1930 common carriage
The FISA news is not good - the Senate has approved a revision that drastically reduces judicial oversight [CDT] and is riddled with “loopholes so large that the feds could drive a truck loaded down with purloined civil liberties through it” [ArsTechnica].
=====
Disheartened, I’d rather write about a nice article by Warren Jefferson Davis in the first number of an ambitious (and short-lived) 1930s journal called the Air Law Review. (Sorry that I can’t link directly to the journal - ask your local librarian.) Davis was, among other things, grappling with the question whether a plane hired for ad hoc, casual, private joyrides should be treated as a common carrier. (Answer: No.) Along the way, he carefully explored the general question of common carriage.
[T]o constitute a common carrier the business as such must be regular and customary in its character, and not casual only, and must be carried on as a business and be of such a general and public nature that the carrier is bound to convey goods for all persons indifferently who offer payment for carriage.
… [citing cases] “The real test whether a man is a common carrier, whether by land or water, therefore, really is whether he had held out that he will, so long as he has room, carry for hire the goods of every person who will bring goods to him to be carried. The test is not whether he is carrying as a public employment or whether he carries to a fixed place, but whether he holds out, either expressly or by a course of conduct, that he will carry for hire, so long as he has room, the goods of all persons indifferently who send him goods to be carried.”

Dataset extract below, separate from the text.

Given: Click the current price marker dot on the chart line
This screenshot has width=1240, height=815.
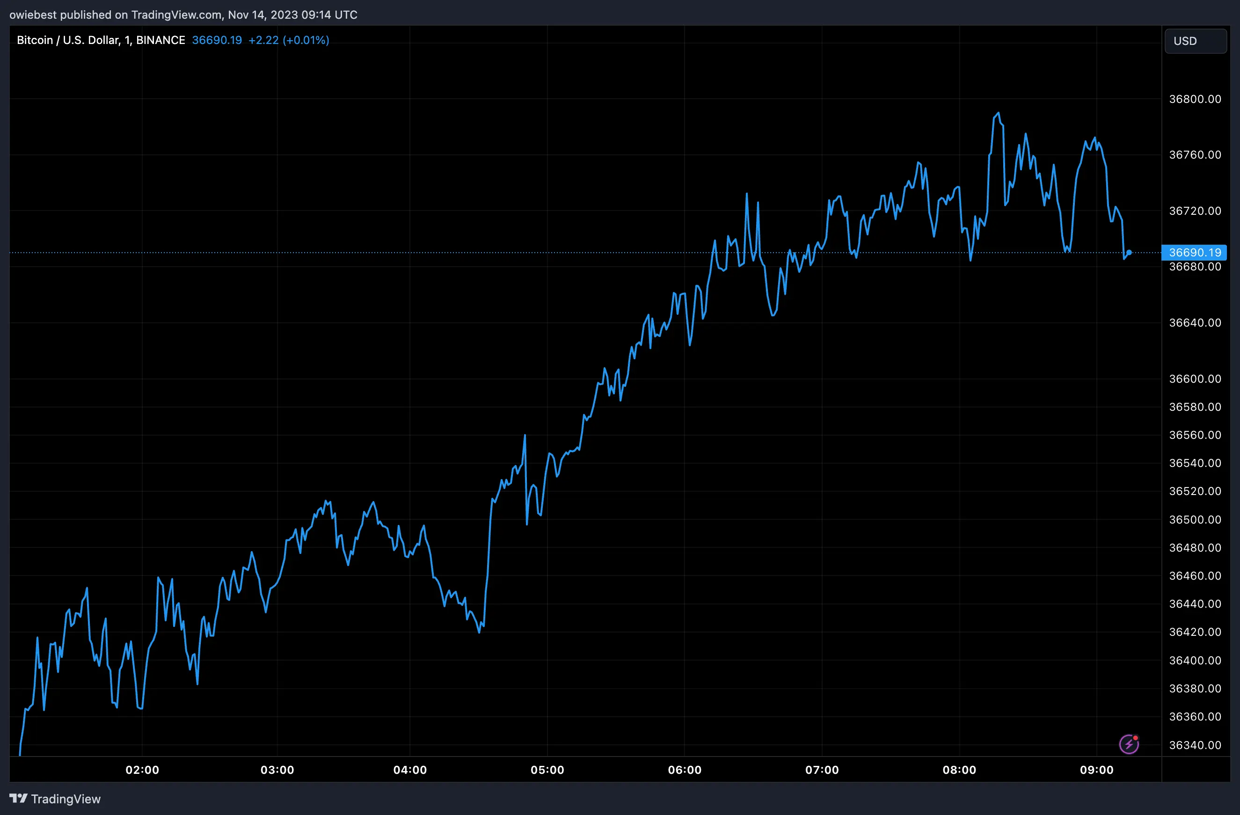Looking at the screenshot, I should (x=1129, y=254).
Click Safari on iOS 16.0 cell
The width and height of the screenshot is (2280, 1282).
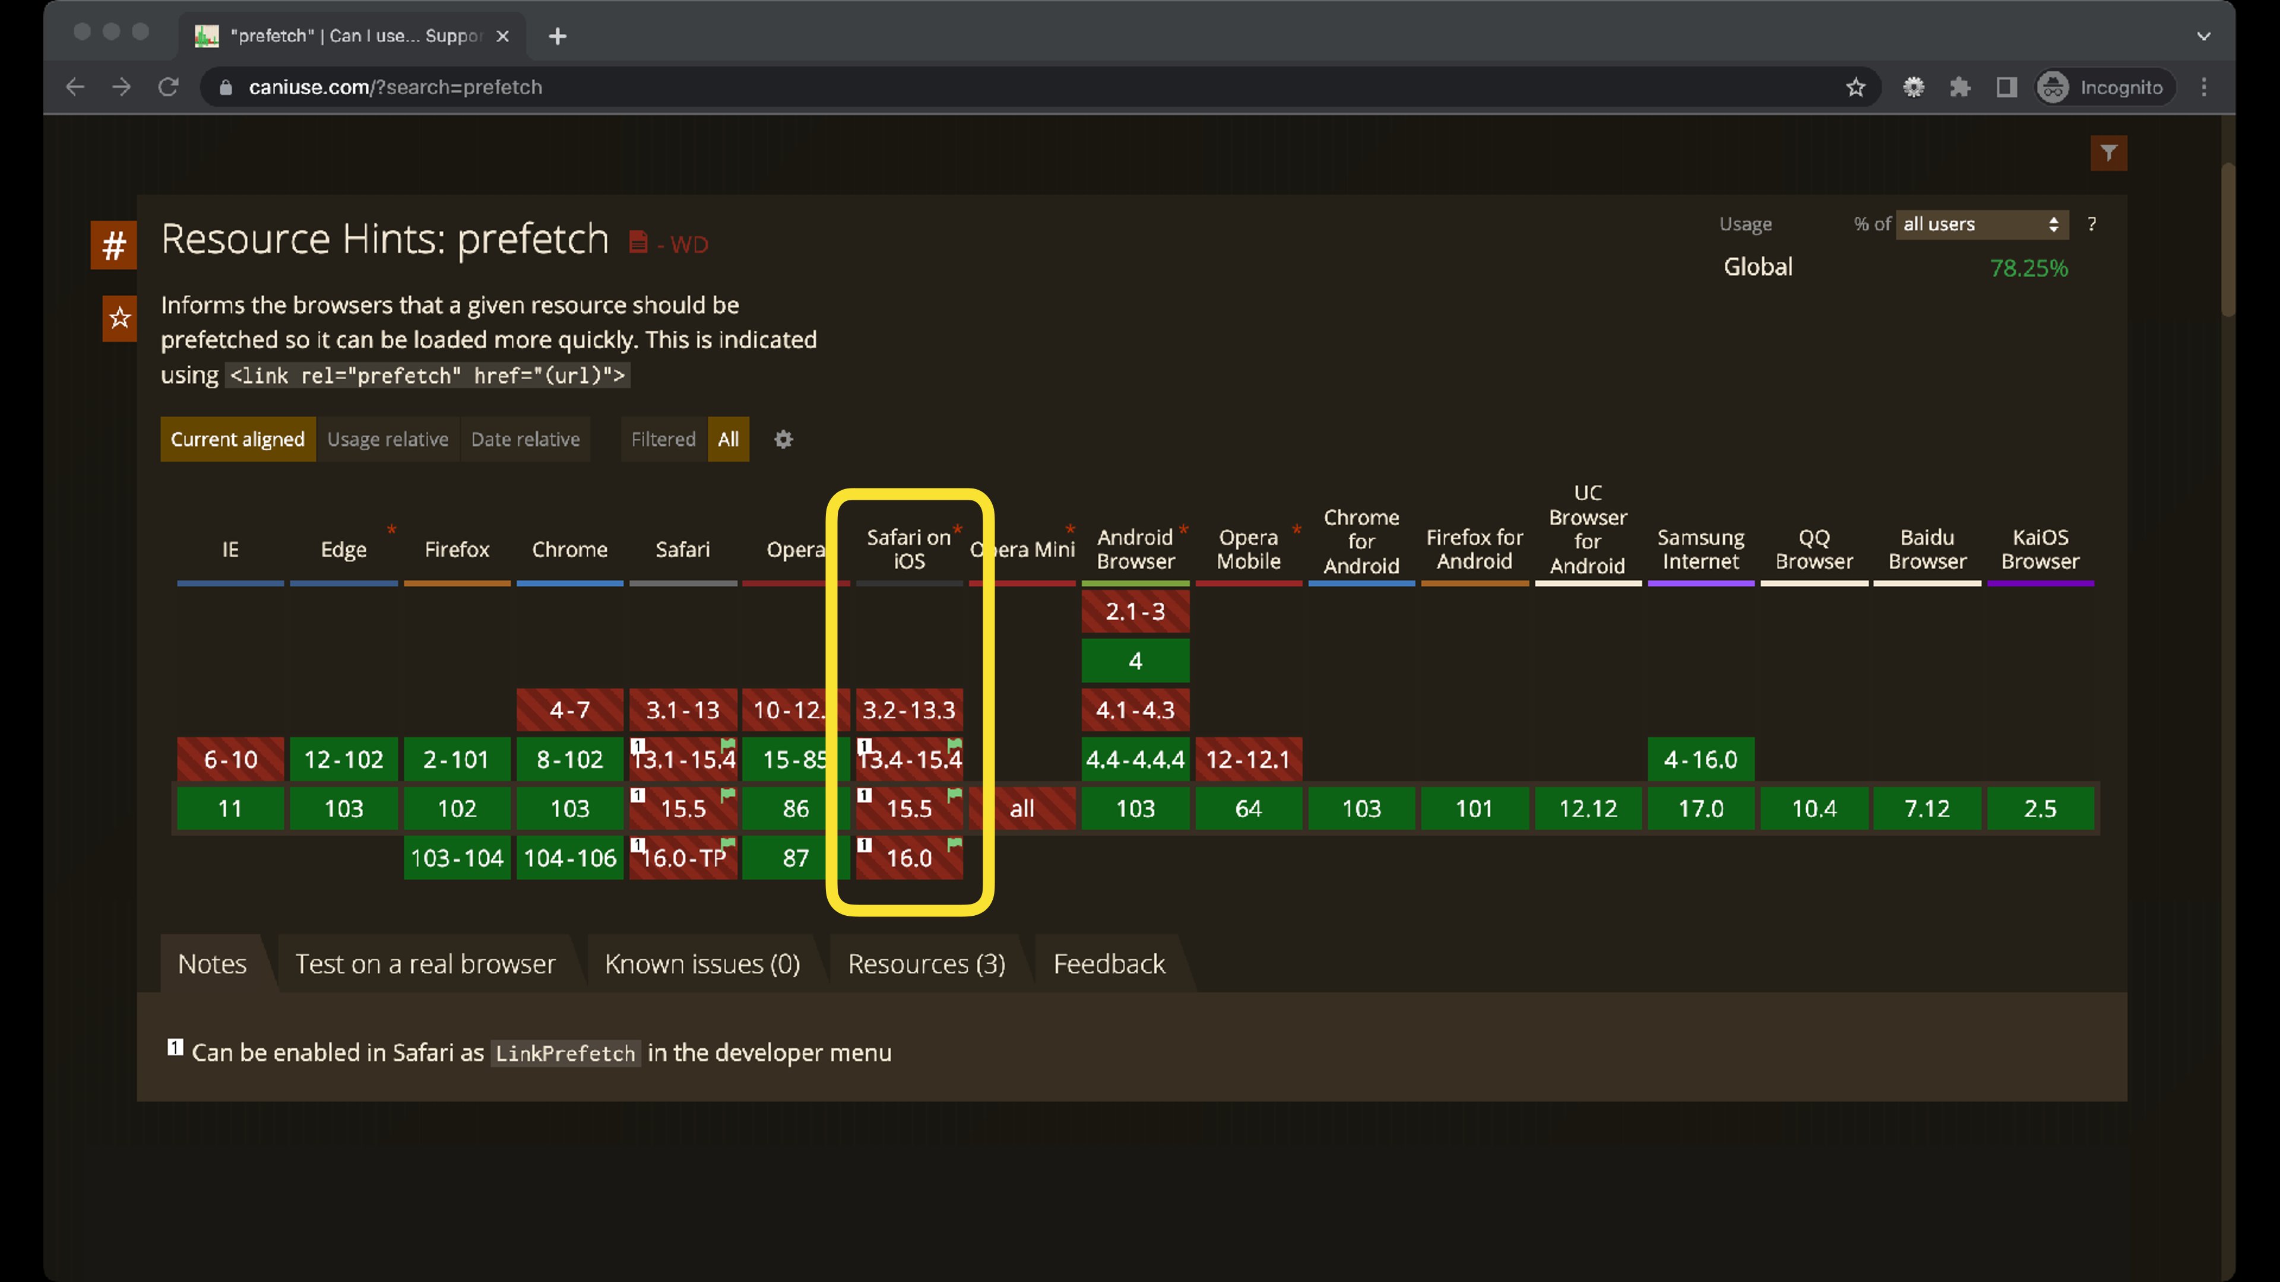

This framework isn’t based on necessity, or on monopoly status - it’s based on “holding out,” or acting, as if you’re available to everyone to carry their goods (or, potentially, communications).
Your World. Delivered.
–AT&T slogan, introduced Dec. 2005, following merger with SBC Communications, Inc.
It’s the Network.
–Verizon Wireless slogan, introduced 2005.
Hmm. Sounds like transport is available, doesn’t it?